>> Start

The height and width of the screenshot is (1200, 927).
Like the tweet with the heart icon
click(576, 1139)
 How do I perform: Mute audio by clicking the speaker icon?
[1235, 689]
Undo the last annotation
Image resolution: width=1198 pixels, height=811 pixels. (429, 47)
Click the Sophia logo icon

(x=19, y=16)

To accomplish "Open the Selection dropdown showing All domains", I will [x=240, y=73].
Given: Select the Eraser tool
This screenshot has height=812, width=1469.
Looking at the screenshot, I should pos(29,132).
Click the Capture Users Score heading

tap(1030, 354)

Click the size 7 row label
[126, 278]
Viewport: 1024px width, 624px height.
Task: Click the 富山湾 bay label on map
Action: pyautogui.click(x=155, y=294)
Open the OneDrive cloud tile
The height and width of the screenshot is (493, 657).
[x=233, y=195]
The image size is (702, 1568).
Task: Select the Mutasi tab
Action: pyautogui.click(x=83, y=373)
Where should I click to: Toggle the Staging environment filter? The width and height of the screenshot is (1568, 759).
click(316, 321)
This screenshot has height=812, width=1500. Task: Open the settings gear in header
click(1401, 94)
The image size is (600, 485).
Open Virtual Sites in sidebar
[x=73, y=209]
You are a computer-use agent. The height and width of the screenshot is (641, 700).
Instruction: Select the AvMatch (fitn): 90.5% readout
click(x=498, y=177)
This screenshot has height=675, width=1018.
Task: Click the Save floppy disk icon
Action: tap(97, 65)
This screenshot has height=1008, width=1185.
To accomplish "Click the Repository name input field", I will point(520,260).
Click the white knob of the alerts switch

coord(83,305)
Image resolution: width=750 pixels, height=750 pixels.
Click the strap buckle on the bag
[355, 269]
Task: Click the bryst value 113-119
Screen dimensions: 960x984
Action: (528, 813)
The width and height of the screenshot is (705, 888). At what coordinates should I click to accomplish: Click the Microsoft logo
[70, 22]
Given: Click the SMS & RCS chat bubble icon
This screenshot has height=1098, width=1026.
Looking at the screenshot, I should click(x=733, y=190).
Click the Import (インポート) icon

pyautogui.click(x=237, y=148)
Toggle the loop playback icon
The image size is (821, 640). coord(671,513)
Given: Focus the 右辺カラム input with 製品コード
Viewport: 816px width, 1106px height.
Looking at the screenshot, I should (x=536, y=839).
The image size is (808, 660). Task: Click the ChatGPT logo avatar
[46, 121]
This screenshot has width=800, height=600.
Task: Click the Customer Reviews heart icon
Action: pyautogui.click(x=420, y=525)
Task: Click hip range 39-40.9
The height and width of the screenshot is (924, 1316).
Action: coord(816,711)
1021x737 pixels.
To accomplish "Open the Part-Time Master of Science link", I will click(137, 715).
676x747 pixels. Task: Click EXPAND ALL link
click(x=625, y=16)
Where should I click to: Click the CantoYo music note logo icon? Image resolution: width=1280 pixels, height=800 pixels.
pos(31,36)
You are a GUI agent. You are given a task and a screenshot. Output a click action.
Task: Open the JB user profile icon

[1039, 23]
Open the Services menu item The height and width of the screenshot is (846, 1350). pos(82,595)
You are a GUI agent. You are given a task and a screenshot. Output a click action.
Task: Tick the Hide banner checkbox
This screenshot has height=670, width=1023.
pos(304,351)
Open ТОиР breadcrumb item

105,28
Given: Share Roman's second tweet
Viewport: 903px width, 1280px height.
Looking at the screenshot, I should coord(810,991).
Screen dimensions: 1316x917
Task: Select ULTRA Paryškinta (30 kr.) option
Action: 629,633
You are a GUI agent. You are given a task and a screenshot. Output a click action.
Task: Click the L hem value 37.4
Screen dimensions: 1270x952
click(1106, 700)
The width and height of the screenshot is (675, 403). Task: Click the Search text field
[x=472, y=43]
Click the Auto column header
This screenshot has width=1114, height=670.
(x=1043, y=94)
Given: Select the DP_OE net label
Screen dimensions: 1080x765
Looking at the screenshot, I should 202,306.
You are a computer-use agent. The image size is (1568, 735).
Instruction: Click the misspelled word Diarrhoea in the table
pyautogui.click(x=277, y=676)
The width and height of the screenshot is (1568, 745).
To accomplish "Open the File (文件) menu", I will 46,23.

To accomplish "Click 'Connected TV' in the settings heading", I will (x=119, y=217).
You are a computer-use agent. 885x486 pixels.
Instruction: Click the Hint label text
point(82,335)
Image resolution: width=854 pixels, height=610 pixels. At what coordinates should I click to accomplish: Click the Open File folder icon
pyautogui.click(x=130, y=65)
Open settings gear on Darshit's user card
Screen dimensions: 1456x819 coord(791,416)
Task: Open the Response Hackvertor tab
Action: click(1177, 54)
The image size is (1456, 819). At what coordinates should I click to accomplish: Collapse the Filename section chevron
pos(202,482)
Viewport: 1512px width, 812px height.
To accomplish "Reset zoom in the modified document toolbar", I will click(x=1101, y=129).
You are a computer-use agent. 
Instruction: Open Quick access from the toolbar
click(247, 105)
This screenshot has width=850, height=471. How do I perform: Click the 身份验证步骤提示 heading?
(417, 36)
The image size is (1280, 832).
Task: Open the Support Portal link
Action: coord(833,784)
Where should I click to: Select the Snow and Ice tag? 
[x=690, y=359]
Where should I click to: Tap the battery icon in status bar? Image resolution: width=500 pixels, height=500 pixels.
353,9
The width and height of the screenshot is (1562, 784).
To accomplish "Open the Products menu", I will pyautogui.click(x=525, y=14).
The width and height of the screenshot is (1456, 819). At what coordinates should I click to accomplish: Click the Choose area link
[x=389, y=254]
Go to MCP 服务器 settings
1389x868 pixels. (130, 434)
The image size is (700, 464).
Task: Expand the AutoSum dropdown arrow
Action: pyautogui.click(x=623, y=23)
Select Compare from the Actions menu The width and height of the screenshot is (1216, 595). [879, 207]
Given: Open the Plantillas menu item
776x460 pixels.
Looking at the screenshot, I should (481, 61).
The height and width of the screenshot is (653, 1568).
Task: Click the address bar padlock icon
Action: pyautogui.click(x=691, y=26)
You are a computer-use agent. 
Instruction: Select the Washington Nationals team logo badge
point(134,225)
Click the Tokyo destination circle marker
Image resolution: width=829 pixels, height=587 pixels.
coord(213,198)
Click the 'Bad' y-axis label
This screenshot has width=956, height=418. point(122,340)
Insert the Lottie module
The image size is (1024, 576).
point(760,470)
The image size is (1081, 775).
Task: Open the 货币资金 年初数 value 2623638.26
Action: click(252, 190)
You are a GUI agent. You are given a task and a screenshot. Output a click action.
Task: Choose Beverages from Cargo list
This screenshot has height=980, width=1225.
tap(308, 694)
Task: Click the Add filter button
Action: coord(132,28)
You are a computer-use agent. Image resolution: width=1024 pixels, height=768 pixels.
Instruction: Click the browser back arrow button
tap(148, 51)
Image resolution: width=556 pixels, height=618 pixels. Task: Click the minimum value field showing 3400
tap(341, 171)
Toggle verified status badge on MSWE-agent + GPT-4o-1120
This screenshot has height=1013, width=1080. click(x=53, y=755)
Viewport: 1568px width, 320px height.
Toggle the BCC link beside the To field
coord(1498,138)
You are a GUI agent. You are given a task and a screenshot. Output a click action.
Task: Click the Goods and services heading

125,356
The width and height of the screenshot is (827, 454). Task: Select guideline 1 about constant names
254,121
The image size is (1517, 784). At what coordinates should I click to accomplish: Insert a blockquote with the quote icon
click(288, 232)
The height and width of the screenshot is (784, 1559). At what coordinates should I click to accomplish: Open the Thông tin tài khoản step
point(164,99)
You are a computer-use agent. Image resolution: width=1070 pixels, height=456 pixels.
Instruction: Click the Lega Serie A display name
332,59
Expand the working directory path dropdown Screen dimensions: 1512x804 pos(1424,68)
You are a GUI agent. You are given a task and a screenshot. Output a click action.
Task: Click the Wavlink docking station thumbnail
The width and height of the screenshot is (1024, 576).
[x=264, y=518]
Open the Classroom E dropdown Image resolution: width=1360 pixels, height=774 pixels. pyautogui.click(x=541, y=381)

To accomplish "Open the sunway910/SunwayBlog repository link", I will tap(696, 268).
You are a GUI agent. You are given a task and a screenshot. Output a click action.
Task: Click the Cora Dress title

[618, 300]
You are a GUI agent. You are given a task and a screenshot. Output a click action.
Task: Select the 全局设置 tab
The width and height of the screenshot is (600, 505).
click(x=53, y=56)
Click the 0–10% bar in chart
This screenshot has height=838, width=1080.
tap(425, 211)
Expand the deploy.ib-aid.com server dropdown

>> End

Convert the listing from the line containing "The image size is (1517, 784)." up to and including the line containing "Expand the working" into a two-column CSV with the headers input and output. Give each text and its answer one row, with every field quoted and line breaks replaced by spaces.

input,output
"The image size is (1517, 784). At what coordinates should I click to accomplish: Insert a blockquote with the quote icon","click(288, 232)"
"The height and width of the screenshot is (784, 1559). At what coordinates should I click to accomplish: Open the Thông tin tài khoản step","point(164,99)"
"You are a computer-use agent. Image resolution: width=1070 pixels, height=456 pixels. Instruction: Click the Lega Serie A display name","332,59"
"Expand the working directory path dropdown Screen dimensions: 1512x804","pos(1424,68)"